Возможно, Утесову тоже было не слишком уютно на этом зловещем пиршестве, его место было в кругу творческой молодежи, которая вечерами заполняла зал Дома кино и на вопрос ведущего: «Как живете, караси?» — хором отвечала: «Ничего себе, мерси!» «Караси» трудились в литературе, журналистике, кинематографе, воспевали героику Гражданской войны и социалистического строительства и обличали его врагов. Они работали не за страх и не за совесть, а за право быть вровень с эпохой, за одобрительный кивок вождя, и размашисто малевали ложь поверх измученной жизни. Чем талантливее были мифотворцы, тем ярче воспевали насилие:
Их нежные кости сосала грязь.
Над ними захлопывались рвы.
И подпись на приговоре вилась
Струей из простреленной головы.
О мать революция! Не легка
Трехгранная откровенность штыка;
Он вздыбился из гущины кровей,
Матерый желудочный быт земли.
Трави его трактором. Песней бей.
Лопатой взнуздай, киркой проколи!
Так Эдуард Багрицкий славил деятельность ВЧК и коллективизацию. Николай Олейников презрительно называл такое искусство «кишочками». «Кишочки» проглядывали в сочинениях о светлом будущем; Алексей Толстой писал в 1933 году о «новом материке»: «1943 год. Электрический поезд мчится вдоль пересохшего русла реки… Десять лет назад здесь бешено прыгали желтовато-прозрачные воды Невы». Поезд мчался мимо пересохшей Невы в тундру, где цвели сады и шумели хлеба, выращенные советскими людьми. (В 1943 году в тундре росла не пшеница, а лагеря, а блокадники черпали воду из не пересохшей, к счастью, Невы.) Ленинградская кинофабрика выпускала фильмы об ударниках труда и врагах социалистического строительства. Нина Берберова вспоминала, как в 1935 году ее отца на Невском остановил «режиссер Козинцев и сказал ему: „Нам нужен ваш типаж“. — „Почему же мой? — спросил отец. — У меня нет ни опыта, ни таланта“. — „Но у вас есть типаж, — был ответ, — с такой бородкой и в крахмальном воротничке, и с такой походкой осталось всего два-три человека на весь Ленинград“… И отец мой сыграл свою первую роль: бывшего человека, которого в конце концов приканчивают». Потом было еще несколько ролей — саботажник, вредитель, агент империализма. В старости мастера искусств говорили, что тогда они жили в русле времени и верили, что новое всегда право и что главная правда — в силе.

▶ Записи для изучения

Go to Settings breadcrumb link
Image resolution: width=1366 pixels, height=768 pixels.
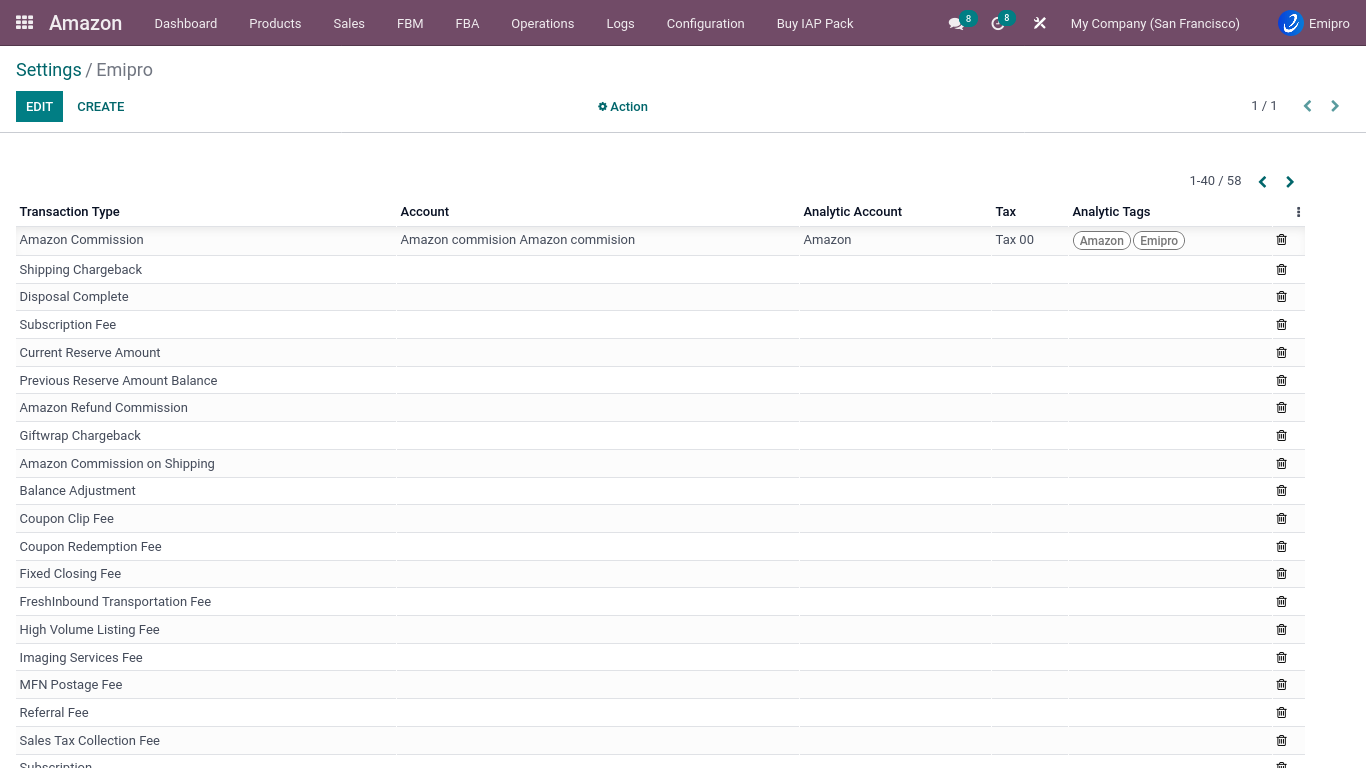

==

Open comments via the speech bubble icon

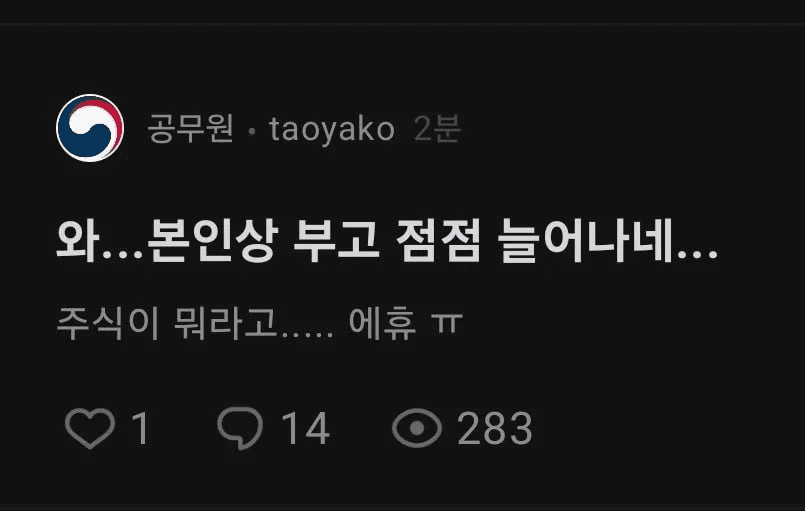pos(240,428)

▶ Задание
Перескажите в двух предложениях текст о писателях и кинематографистах, прославлявших советскую эпоху.

▶ Ответ
Творческая молодежь работала в литературе, журналистике и кино ради права быть вровень с эпохой и одобрения вождя и воспевала героику и насилие: так Багрицкий славил ВЧК и коллективизацию, а Алексей Толстой писал о светлом будущем. Ленинградская кинофабрика снимала фильмы об ударниках и врагах социалистического строительства, а в старости мастера искусств говорили, что верили в правоту нового и в то, что главная правда — в силе.